• **TEXT SHOWN**
______________________________

EMA expands generic assessment pilot globally in response to industry

The EMA has responded to feedback from generic drugmakers by broadening an assessment sharing pilot to regulators outside the EU.

The European Medicines Agency began an initiative last year to share assessments reports for generic medicines in support of the International Generic Drug Regulators Pilot (IGDRP), and has now extended this to include regulators outside the EU.

The IGDRP began in 2012 to strengthen generic development and approval procedures globally and involves the European Directorate for the Quality of Medicines & Healthcare (EDQM) and the World Health Organization (WHO).

“The objective of the pilot is to provide for a more efficient and consistent review process while at the same time reducing regulatory burden and facilitating the similar timing of market authorizations across jurisdictions,” EMA spokesperson Monika Benstetter told in-Pharmatechnologist.com.

“The extension to the centralised procedure that was announced yesterday was made in response to requests from industry for broadening this initiative,” she added.

While the pilot was initially launched for medicines subject to the decentralised procedure in the EU, this extension will see collaboration with regulators in Australia, Canada, Chinese Taipei and Switzerland, with other members of the IGDRP – including Brazil, China, Japan, Korea, Mexico, New Zealand, Russia, Singapore and South Africa – potentially taking part in the future.

______________________________

• **MATERIAL SHOWN**
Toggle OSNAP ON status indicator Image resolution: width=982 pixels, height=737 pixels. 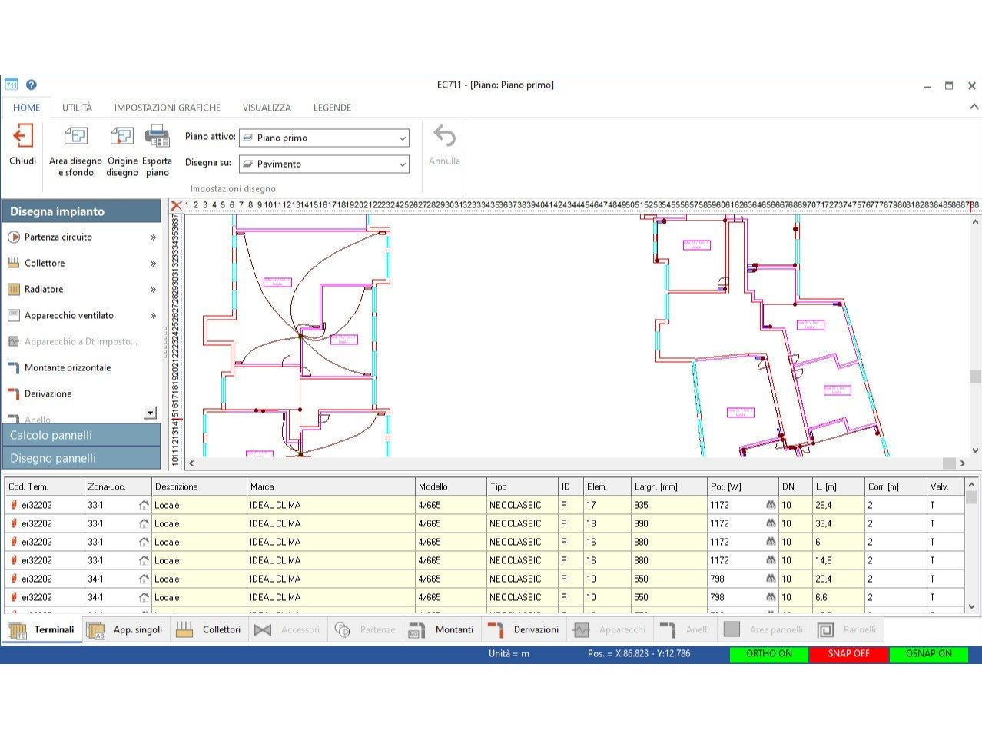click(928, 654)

______________________________

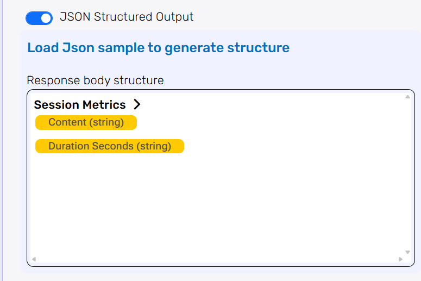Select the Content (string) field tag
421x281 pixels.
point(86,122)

______________________________

• **EXERCISE**
The article about the EMA generic assessment pilot names places whose regulators the extension brings into collaboration now, not potentially in the future. List those places.

• **ANSWER**
Australia, Canada, Chinese Taipei, Switzerland